Nem sei como pude, mesmo com o espírito conciliador que sempre tive, evitar uma reação do Zaranza, surpreso que ficou com o inusitado. Passado o susto, o Toldo, muito sério, explica que no xadrez era proibido manifestações ruidosas, muito menos cafajestadas, concluindo que não houve nenhuma jogada de mestre, apenas um cochilo da parte dele, um acidente. Um xeque-mate “afogado”, que só acontece por distração.
Dito isto, saiu da sala e escafedeu-se. Felizmente, o Zaranza não era de briga, como também não era o Toldo, e a coisa morreu ali. Um ano depois, os dois até participaram de um torneio de xadrez na Faculdade Brasileira de Direito, na Praça da República, bem pertinho da Central do Brasil. Não houve seqüelas, mas a amizade deles não prosseguiu. Prosseguiram as piadinhas malévolas dos dois. Sempre que jogava com o Zaranza, ele me perguntava: “ e o Toldo? Muito teórico? Sabe, Dantas, ele pensa muito no jogo, procurando lembrar os lances que ele decora! É isso aí. Falta-lhe inteligência enxadrística!” Por outro lado, quando jogava com o Toldo, vinha a pergunta inevitável: “ e o mestre Záranza? (com uma inflexão estrangeirada, na antepenúltima sílaba) Continua com aquele jogo chinfrim? Um parentêse (amo esses desvios na conversa): em geral, as línguas colocam o acento na penúltima sílaba, tornando a palavra mais doce, mais suave. Ao contrário do francês com seus acentos na última sílaba, o que faz a fala ficar soluçante, já dizia Shopenhauer.

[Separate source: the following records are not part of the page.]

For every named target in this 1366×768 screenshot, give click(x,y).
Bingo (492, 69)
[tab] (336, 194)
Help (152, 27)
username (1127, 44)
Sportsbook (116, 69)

Quarenta anos passados e tenho notícias dos meus velhos amigos. É a vida nos reservando surpresas ! Toldo, morando nas Alagoas, cuida de um coqueiral da família da mãe, uma ilha paradisíaca em Maceió. Separado, vive um romance com uma moça de 40 anos, jogando “frescobol” na praia e dançando forró arretado, com quase setentinha. Apaixonou-se por jogo de futebol de botão profissional e no mês de abril estará jogando em Salvador, na Bahia. Já jogou até em Porto Alegre.
Telefono para o Zaranza, que ficou viúvo, continua morando no Grajaú, no Rio, e ainda fiel àquele seu xadrez romântico, sempre elogiando seus bucéfalos. Pergunto como vão as coisas e ele me diz, com aquele sotaque aberto nordestino, que está namorando uma menina. Assusto-me e pergunto, uma menina? – É isso mesmo, uma menina de 60 anos, vamos ver no que vai dar. Ela é de São Paulo. Ele, com 75 anos.
Conversamos mais um pouco, demos boas risadas, dei notícias do Toldo e nos despedimos. Desligo o telefone e fico parado, continuando a não entender as jogadas dos meus amigos, muito mais velhos que eu, com esse vigor todo. É, não jogam aquele xadrez que eu imaginava, mas na vida, acertei, são mesmo uns titãs .
Volto a mim e decido convicto: “vou escrever algo filosófico. O abstrato está mais fácil de entender do que esta vida concreta dos dias de hoje”.
Nota: Esta crônica só foi lida por três amigos: Roberto Rego, Maria Iaci (que não está mais no Recanto) e Geraldo do Engenho.
Em razão de minha forçada ausência neste fim de ano, pensei em republicar essa crônica, em homenagem ao Zaranza. Ontem, depois de 08 anos, ele conseguiu me encontrar pela internet. E confirmou que acabou ficando com a paulista referida nesta crônica. Deixou a residência em grajaú, no Rio, e agora reside em Serra Negra, uma estação de águas em São Paulo. Até breve, amigos e amigas.